Required task:
Edit the listing below by replacing every "Describe the element" with "Identify the element" and leaving all other text unchanged.

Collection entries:
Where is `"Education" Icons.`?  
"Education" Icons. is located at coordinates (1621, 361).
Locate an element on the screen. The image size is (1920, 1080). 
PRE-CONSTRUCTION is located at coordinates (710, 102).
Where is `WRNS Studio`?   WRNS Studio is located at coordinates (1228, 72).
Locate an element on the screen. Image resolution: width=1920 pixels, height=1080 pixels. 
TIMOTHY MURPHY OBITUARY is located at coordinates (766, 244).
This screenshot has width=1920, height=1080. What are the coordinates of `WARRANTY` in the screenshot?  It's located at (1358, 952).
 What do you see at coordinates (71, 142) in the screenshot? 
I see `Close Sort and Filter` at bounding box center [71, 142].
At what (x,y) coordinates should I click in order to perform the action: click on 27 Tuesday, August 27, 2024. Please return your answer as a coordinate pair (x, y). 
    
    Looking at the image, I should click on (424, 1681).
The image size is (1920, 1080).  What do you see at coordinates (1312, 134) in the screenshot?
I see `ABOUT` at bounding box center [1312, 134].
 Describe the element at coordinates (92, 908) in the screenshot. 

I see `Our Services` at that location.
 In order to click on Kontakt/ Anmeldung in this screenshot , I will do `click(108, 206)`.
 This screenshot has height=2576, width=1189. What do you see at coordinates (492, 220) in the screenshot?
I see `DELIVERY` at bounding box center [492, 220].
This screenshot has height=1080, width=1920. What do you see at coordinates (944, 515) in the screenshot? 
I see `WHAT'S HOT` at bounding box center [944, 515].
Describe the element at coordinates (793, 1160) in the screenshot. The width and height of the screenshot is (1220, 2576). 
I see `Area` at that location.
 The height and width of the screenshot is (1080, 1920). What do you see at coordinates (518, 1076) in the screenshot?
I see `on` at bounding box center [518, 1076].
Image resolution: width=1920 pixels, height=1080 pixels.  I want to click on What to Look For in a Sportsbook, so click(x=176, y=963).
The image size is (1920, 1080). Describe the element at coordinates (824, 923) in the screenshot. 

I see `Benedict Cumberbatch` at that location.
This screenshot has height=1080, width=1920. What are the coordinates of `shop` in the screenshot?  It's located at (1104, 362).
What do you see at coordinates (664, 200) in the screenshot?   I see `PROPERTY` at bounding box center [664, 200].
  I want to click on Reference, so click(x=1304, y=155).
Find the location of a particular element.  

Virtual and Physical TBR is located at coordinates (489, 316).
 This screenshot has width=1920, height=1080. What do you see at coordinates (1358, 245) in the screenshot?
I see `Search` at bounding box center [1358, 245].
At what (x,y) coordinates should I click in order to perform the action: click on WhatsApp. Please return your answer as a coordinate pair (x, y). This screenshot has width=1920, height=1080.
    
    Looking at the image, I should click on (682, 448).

Problem solution:
Where is `"Education" Icons.`?  
"Education" Icons. is located at coordinates (1621, 361).
Locate an element on the screen. The image size is (1920, 1080). 
PRE-CONSTRUCTION is located at coordinates (710, 102).
Where is `WRNS Studio`?   WRNS Studio is located at coordinates (1228, 72).
Locate an element on the screen. Image resolution: width=1920 pixels, height=1080 pixels. 
TIMOTHY MURPHY OBITUARY is located at coordinates (766, 244).
This screenshot has width=1920, height=1080. What are the coordinates of `WARRANTY` in the screenshot?  It's located at (1358, 952).
 What do you see at coordinates (71, 142) in the screenshot? 
I see `Close Sort and Filter` at bounding box center [71, 142].
At what (x,y) coordinates should I click in order to perform the action: click on 27 Tuesday, August 27, 2024. Please return your answer as a coordinate pair (x, y). 
    
    Looking at the image, I should click on (424, 1681).
The image size is (1920, 1080).  What do you see at coordinates (1312, 134) in the screenshot?
I see `ABOUT` at bounding box center [1312, 134].
 Identify the element at coordinates (92, 908) in the screenshot. 

I see `Our Services` at that location.
 In order to click on Kontakt/ Anmeldung in this screenshot , I will do `click(108, 206)`.
 This screenshot has height=2576, width=1189. What do you see at coordinates (492, 220) in the screenshot?
I see `DELIVERY` at bounding box center [492, 220].
This screenshot has height=1080, width=1920. What do you see at coordinates (944, 515) in the screenshot? 
I see `WHAT'S HOT` at bounding box center [944, 515].
Identify the element at coordinates (793, 1160) in the screenshot. The width and height of the screenshot is (1220, 2576). 
I see `Area` at that location.
 The height and width of the screenshot is (1080, 1920). What do you see at coordinates (518, 1076) in the screenshot?
I see `on` at bounding box center [518, 1076].
Image resolution: width=1920 pixels, height=1080 pixels.  I want to click on What to Look For in a Sportsbook, so click(x=176, y=963).
The image size is (1920, 1080). Identify the element at coordinates (824, 923) in the screenshot. 

I see `Benedict Cumberbatch` at that location.
This screenshot has height=1080, width=1920. What are the coordinates of `shop` in the screenshot?  It's located at (1104, 362).
What do you see at coordinates (664, 200) in the screenshot?   I see `PROPERTY` at bounding box center [664, 200].
  I want to click on Reference, so click(x=1304, y=155).
Find the location of a particular element.  

Virtual and Physical TBR is located at coordinates (489, 316).
 This screenshot has width=1920, height=1080. What do you see at coordinates (1358, 245) in the screenshot?
I see `Search` at bounding box center [1358, 245].
At what (x,y) coordinates should I click in order to perform the action: click on WhatsApp. Please return your answer as a coordinate pair (x, y). This screenshot has width=1920, height=1080.
    
    Looking at the image, I should click on (682, 448).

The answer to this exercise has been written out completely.